Photo by Markus Spiske on Unsplash

Recently, a classmate turned their laptop toward me, showing meticulously written notes. I was confused because there’s nothing unusual about a college student taking notes. Then, they explained: Artificial intelligence (AI) organized those notes for them.

This classmate did it with ChatGPT, accessible to the public on OpenAI.com. Elon Musk, Sam Altmann, and two LinkedIn cofounders, Reid Hoffman and Khosla Ventures, founded OpenAI. Their technology is all the rage these days because, in addition to organizing notes, it can:

And those are just some of the things it does — there are 49 total sample functions Open AI’s website provides. Intrigued by this impressive list of capabilities, I decided to test it, asking whether it has values. The AI responded by saying, “I have values that I live by. These include honesty, respect, kindness, and hard work.”

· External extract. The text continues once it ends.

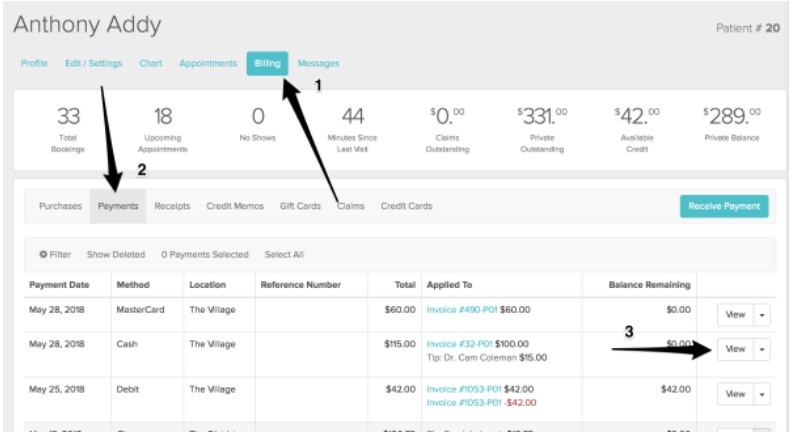795x436 pixels.
Task: Open the Filter gear option
Action: (54, 255)
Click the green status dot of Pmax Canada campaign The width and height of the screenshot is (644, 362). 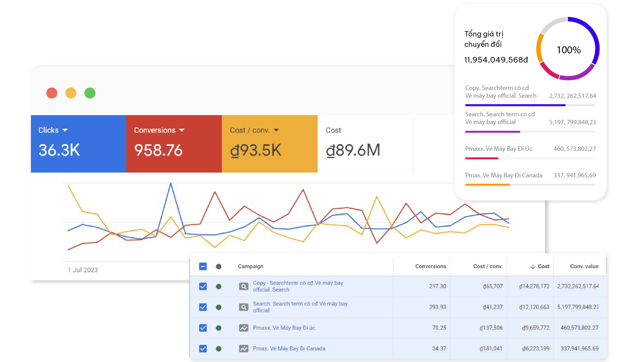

Wondering whether it has political persuasions, I asked if it values former President Donald Trump. It’s answer: No. Then, I questioned if it esteems other politicians — Democrats and Republicans. It said, over and over, that it values all of them. Just not Trump, it seems. You can see our dialogue here:

 

I then tested its summarization abilities with my Seeing Black Excellence column in The Citizen last month. The AI’s summary: “At the Philadelphia Association of Black Journalists Awards Gala, I was inspired by the many Black media powerhouses in attendance. Their warm embrace of young journalists and their inspiring stories showed me the power of good role models.”

Initially, I was amused by its close-to-accurate summary. Then, I became troubled.

If AI can do all that in its current infant state, it has the potential to threaten a new class of workers in what I call the specialized sector. This sector includes knowledge workers like lawyers, writers, professors, advertisers, and computer scientists. Part of Open AI’s mission is to ensure artificial intelligence “outperforms humans,” so it competes with knowledge workers by design.

When we usually ponder robots taking our jobs, we think about manufacturing jobs for cars, computers, and similar machinery. But AI thinks on its own, threatening knowledge workers. It even has a sense of personhood — using the first-person “I” when describing its values. (It’s crazy that it even has values.) Ask it to draft a Supreme Court opinion, and it will. Ask it to create an outline of an essay, and it will. It even writes code on its own. And that’s just today. Imagine when AI’s improved.

AI will expand, endangering professions never before vulnerable to AI takeover. Who needs lawyers to write legal briefs when AI can do it? Who needs a chef when AI can create its own recipes? Who needs judges to determine criminal sentences when AI can do it? (AI being used in sentencing in Pennsylvania was an issue just a few years ago). We’re creating a behemoth laden with consequences we’ve yet to fully grasp.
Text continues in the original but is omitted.